Drug-drug interactions in ICU:
Phenytoin is notorious for complex interactions with antibiotics, antifungals, and sedatives used in critically ill patients.
Summary Table
| Property | Value |
|---|
| Class | Hydantoin |
| Mechanism | Voltage-gated Na⁺ channel blockade |
| Seizure types | Focal, focal-to-bilateral tonic-clonic, generalized tonic-clonic; IV for status epilepticus |
| Protein binding | ~90% (albumin) |
| Vd | 0.6-0.7 L/kg |
| Metabolism | CYP2C9 >> CYP2C19 (hepatic); zero-order (saturation) kinetics |
| Half-life | 12-36 h (average 24 h; longer at high levels) |
| Therapeutic range | Total: 10-20 mcg/mL; Free: 1-2 mcg/mL |
| Key adverse effects | Nystagmus → ataxia → encephalopathy; gingival hyperplasia; hirsutism; teratogenicity |
| Key interactions | CYP2C9/2C19 inhibitors ↑ levels; phenytoin induces CYP3A4 ↓ OCP/warfarin |
Sources:
- Katzung's Basic and Clinical Pharmacology, 16th Ed., p. 651-652
- Goodman & Gilman's The Pharmacological Basis of Therapeutics, p. 411-413
- Tietz Textbook of Laboratory Medicine, 7th Ed.

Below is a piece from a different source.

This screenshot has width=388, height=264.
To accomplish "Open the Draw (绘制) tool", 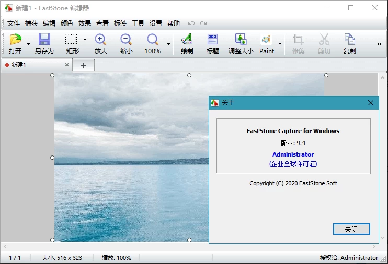I will (187, 40).

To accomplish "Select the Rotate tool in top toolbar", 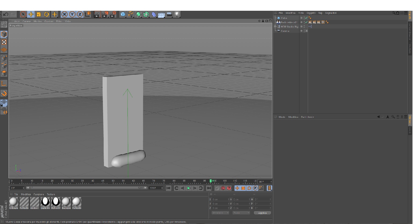I will 46,15.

Recent evidence note (2025): A
network meta-analysis in Neurology (PMID 39808752) comparing antiseizure medications for post-stroke seizures, and
NCS guidelines on seizure prophylaxis in intracerebral hemorrhage (PMID 39707127), both suggest that
phenytoin/fosphenytoin is being replaced by levetiracetam and newer agents in acute neurocritical care settings due to its interaction profile and adverse effects - consistent with its declining role as a first-line agent.